Doing so would cause “substantial harm” to taxpayers and to the school districts, cities, county government and other groups that use Fulton’s tax digest as the basis for their own bills, court papers filed last week by the county said. Those entities would have to issue new tax bills and, potentially, handle more appeals. The filing explains that Lynne Riley, the state revenue commissioner, “has verbally informed representatives of Fulton County that she will not approve the 2017 digest without a ruling by a court that the 2017 digest as submitted was proper under Georgia law.”

Riley’s “refusal to act has created uncertainty for Fulton County and its taxpayers,” the filing said.

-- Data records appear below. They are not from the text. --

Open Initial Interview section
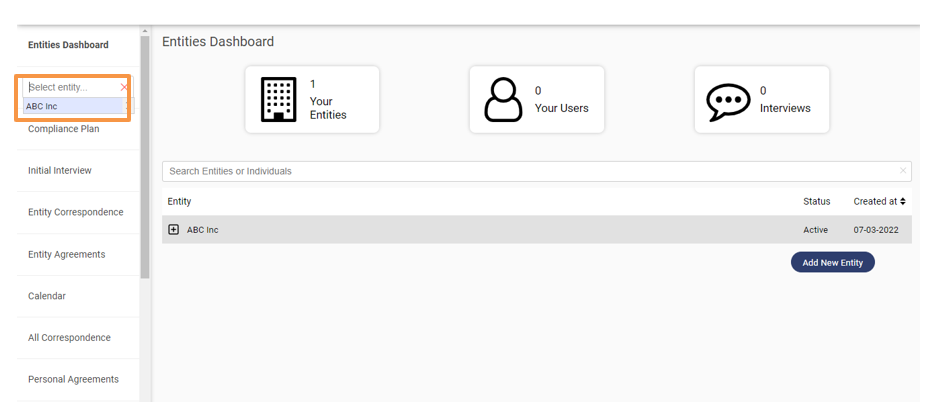Image resolution: width=927 pixels, height=419 pixels. point(60,171)
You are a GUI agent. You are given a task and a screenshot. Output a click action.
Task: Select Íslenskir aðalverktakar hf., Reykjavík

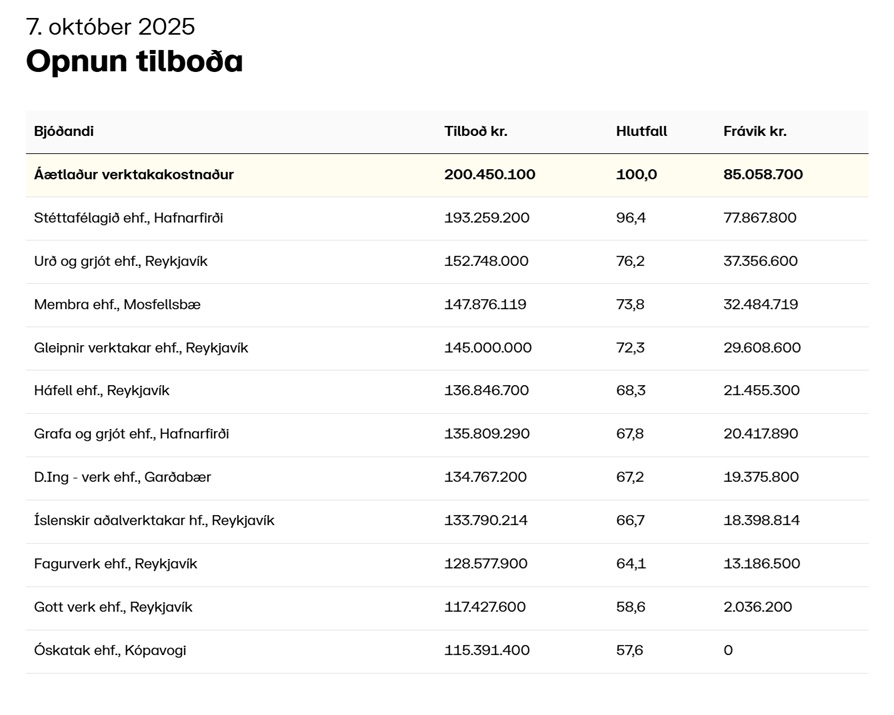click(x=154, y=520)
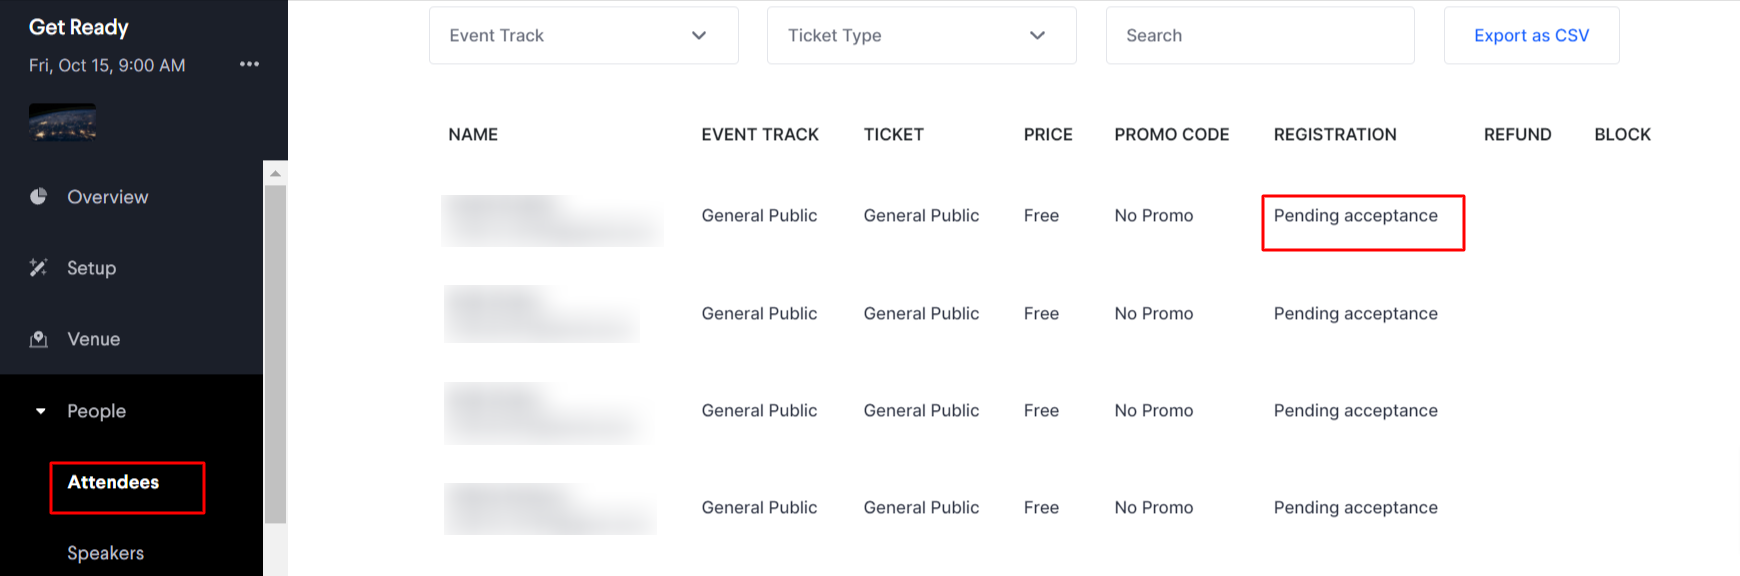Select Attendees in the sidebar
The height and width of the screenshot is (576, 1740).
coord(113,482)
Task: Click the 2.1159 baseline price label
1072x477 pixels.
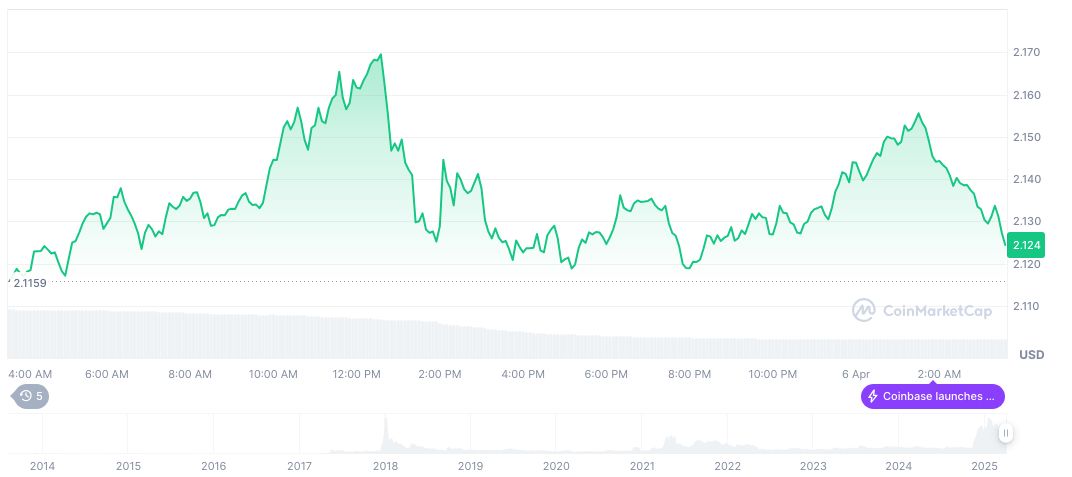Action: [x=30, y=283]
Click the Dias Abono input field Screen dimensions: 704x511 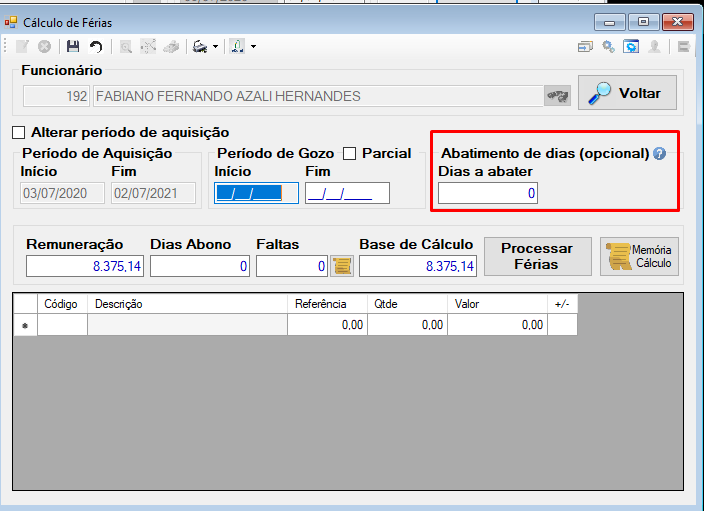point(200,266)
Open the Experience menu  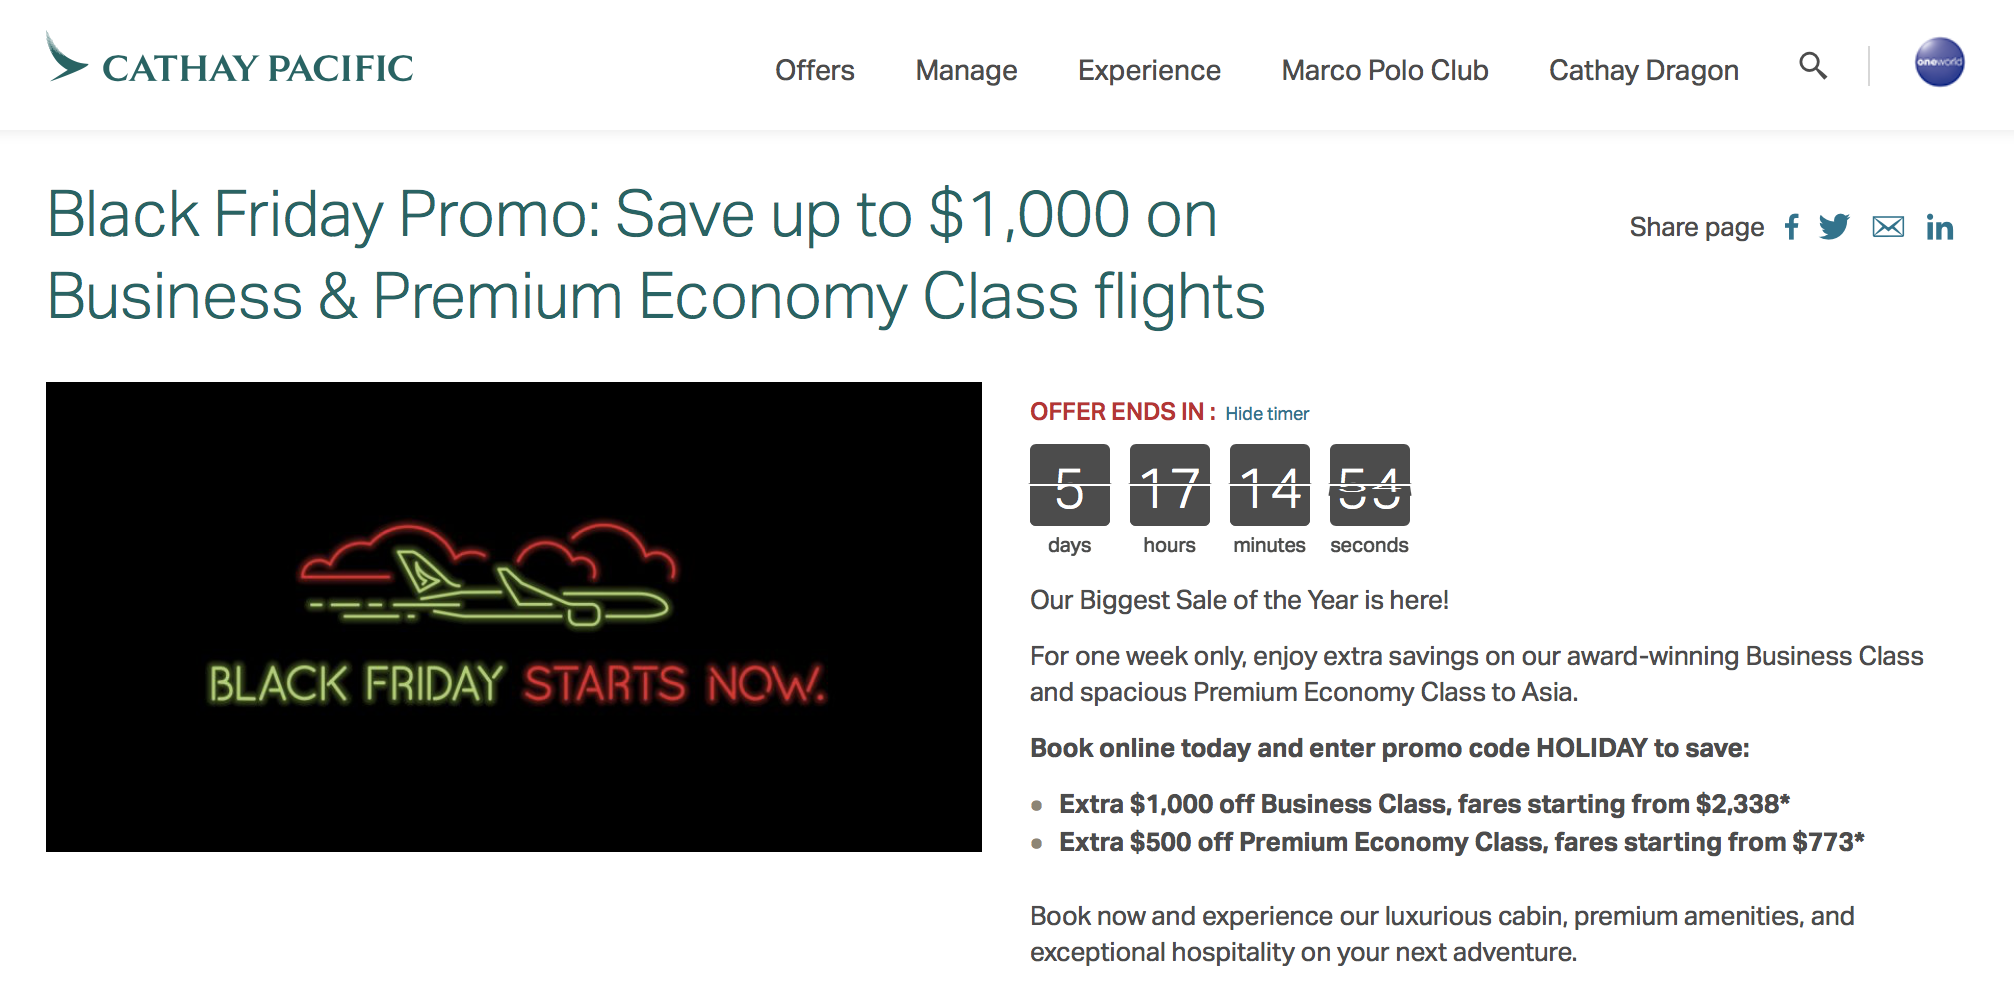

The delay also means the 2018 tax digest hasn’t been approved — and it won’t be, until the digest for 2017 is.

Robb Pitts, chairman of the Fulton County commission, said he’s willing to work with Riley to get the issue resolved — perhaps she would let the 2017 tax bills stand if Pitts apologized for commissioners’ presumptuousness? It doesn’t hurt to try.

“Relying upon some obscure law was a mistake,” he said.

The county, with Olens’ help, resolved a number of technical issues that were contributing to the holdup. That alone is worth cheering, County Manager Dick Anderson said.

“The ability to re-engage and work through the technical issues is an accomplishment that’s noteworthy,” Anderson said.

He said the county is “one step closer to having a resolution.” But one step closer still isn’t a resolution.

“We’re going to have to resolve this at some point,” Pitts said. “There’s going to have to be a compromise.”